== Input data

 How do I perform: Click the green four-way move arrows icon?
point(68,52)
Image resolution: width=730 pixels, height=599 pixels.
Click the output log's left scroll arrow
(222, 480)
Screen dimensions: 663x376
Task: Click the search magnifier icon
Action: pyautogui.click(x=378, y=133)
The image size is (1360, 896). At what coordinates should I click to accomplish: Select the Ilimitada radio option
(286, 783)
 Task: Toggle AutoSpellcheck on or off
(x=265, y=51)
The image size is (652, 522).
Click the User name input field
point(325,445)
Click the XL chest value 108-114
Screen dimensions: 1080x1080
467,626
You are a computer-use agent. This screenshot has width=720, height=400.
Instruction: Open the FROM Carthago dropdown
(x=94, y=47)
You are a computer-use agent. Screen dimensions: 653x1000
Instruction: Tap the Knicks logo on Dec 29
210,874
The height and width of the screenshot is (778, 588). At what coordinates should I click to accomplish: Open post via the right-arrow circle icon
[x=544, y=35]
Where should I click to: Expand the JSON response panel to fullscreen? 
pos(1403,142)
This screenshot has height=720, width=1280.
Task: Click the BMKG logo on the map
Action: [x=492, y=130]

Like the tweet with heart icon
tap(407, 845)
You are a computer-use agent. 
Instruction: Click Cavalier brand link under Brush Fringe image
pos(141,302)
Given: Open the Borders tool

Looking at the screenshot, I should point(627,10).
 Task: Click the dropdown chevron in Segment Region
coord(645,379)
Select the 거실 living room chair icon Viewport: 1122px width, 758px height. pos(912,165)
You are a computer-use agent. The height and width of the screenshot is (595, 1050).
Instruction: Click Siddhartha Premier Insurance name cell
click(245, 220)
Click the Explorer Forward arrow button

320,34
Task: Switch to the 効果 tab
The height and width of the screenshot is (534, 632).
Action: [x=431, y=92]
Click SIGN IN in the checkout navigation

====

■ Exercise
Copy each line in the entries above where "computer" turns up.

■ Written answer
You are a computer-use agent. This screenshot has width=720, height=400.
You are a computer-use agent. Screen dimensions: 653x1000
You are a computer-use agent. 
You are a computer-use agent. The height and width of the screenshot is (595, 1050).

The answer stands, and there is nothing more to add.